(EXERCISE TASK):
Please list every problem that the food inspection article says critical violations may stem from.

---------- DOCUMENT SECTION

Buffet restaurants may get a bad rap when it comes to food safety inspections, as Fargo Cass Public Health records suggest they’re no riskier than the concession stand at your local ballpark or swimming pool.

Buffet restaurants may get a bad rap when it comes to food safety inspections, as Fargo Cass Public Health records suggest they’re no riskier than the concession stand at your local ballpark or swimming pool.

Of the 11 Fargo Park District facilities with limited food service, nine had at least one critical violation during their lone inspection last summer, according to inspection records from Jan. 1, 2012, to June 10 of this year.

Three of those facilities had two critical violations, and one – the concessions at Island Park Pool – had four critical violations, according to public records sought and received by The Forum newspaper.

Critical violations are more likely to cause foodborne illness and may stem from problems with food temperature, washing hands or keeping food preparation tools and surfaces clean, according to the North Dakota Department of Health’s Food Code enforced locally by Fargo Cass Public Health.

--------------------
---------- DATASET RECORDS

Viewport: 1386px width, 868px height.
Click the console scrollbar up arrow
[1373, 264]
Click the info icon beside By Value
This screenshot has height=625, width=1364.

--------------------
---------- DATASET RECORDS

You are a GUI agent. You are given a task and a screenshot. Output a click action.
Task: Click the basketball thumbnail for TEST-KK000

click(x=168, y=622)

--------------------

(WRITTEN SOLUTION):
- Food temperature
- Washing hands
- Keeping food preparation tools and surfaces clean